Closing our Affordable Housing Gap Requires New Revenue Sources
Massachusetts faces a severe shortage of housing affordable to low-income residents.1 Recent analyses have shown a statewide shortage of more than 200,000 units that are affordable to low-income households, with some showing an even greater shortage.2 This has led to a displacement crisis with significant human costs, and has put additional stress on safety net programs such as vouchers, emergency rental assistance, and shelters. It is also displacing the people and businesses that contribute to vibrant and healthy communities.
Alongside increased housing production, public investment is needed in order to ensure stable and dignified housing across the Commonwealth. Local governments and municipal affordable housing trusts have been effective at building and preserving affordable housing, but these efforts are underfunded.3 This challenge is not insurmountable, but existing revenue sources are not sufficient to build and maintain affordable housing at this scale. As a state with abundant wealth, including the highest per-capita income of all U.S. states, Massachusetts has the capacity to raise this revenue without expecting residents to forgo access to other things that they value.4
The Community Preservation Act (CPA) is a significant local revenue source to address three important local needs: affordable housing, open space & recreation, and historic preservation. Given the urgent housing crisis, some have proposed that a greater share of CPA dollars should be spent on housing instead of the other two spending categories. In some cases, this suggestion may have merit. But even if existing CPA dollars were almost entirely dedicated to housing, significant new revenue would still be needed to make meaningful progress toward meeting the Commonwealth’s affordable housing needs.
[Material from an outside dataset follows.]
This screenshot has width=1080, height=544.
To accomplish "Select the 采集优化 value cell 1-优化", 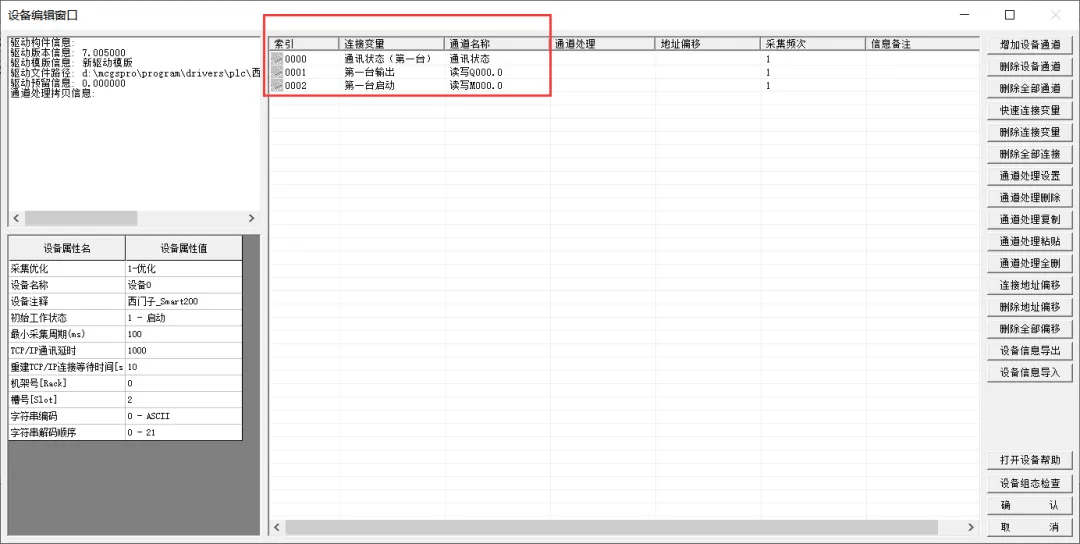I will 183,269.
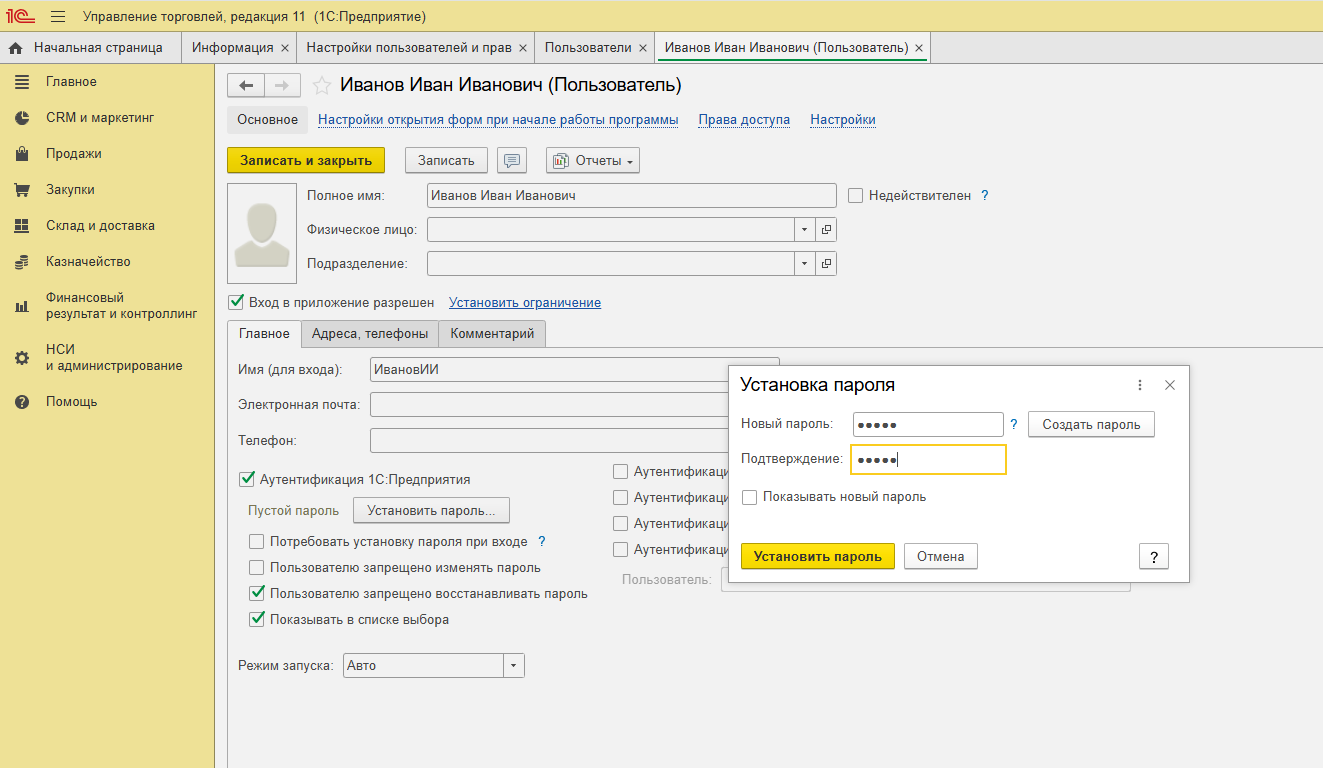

While there is room for some communities to raise more revenue through CPA, many others have already adopted the maximum allowable rate and are already spending a substantial share of these funds on housing. Because housing instability and displacement risk are not evenly distributed, an equitable approach requires giving these communities more options. This is especially true for communities with large numbers of renters, who tend to be impacted more acutely by rising housing costs and are disproportionately people of color.5
The Community Preservation Act
The Community Preservation Act (CPA) allows cities and towns in Massachusetts to add a surcharge of up to 3 percent to property tax bills on all types and values of real estate.6 The CPA also includes a matching fund, known as the CPA Trust Fund, that is funded by revenue from deed registration fees and state budget surpluses, and distributed by the state among participating communities.7 This pool of matching funds has historically not grown as quickly as the amount of surcharge revenue collected, so the size of the state match has decreased over time from 100 percent in 2007 to approximately 18 percent in 2024.8
In 2024, 195 communities reported CPA revenue. Of these communities, 95 have a surcharge of at least 2 percent, with the most common surcharge being the maximum of 3 percent.9 Local CPA surcharges generated approximately $225.3 million, and the Trust Fund added an additional $49.8 million for a total of $275.1 million.10 Funding for the Trust Fund is separate from the local surcharges, and does not increase if a community increases its CPA surcharge. A community may qualify for a greater share of matching funds if their surcharge is higher, but it would not increase the total amount raised or distributed by the Trust Fund.

Affordable Housing and the CPA
Housing is a significant and growing investment area for CPA funds. Housing investments have especially increased over the last five years, with 35.6 percent of CPA expenditures going to housing from 2020-2024. The distribution of CPA expenditures is best measured by dollars spent rather than the number of individual projects, because some project types are more expensive on average than others. In particular, housing projects tend to be larger on average than other project types, especially in dense areas where a single development could contain more than 100 units.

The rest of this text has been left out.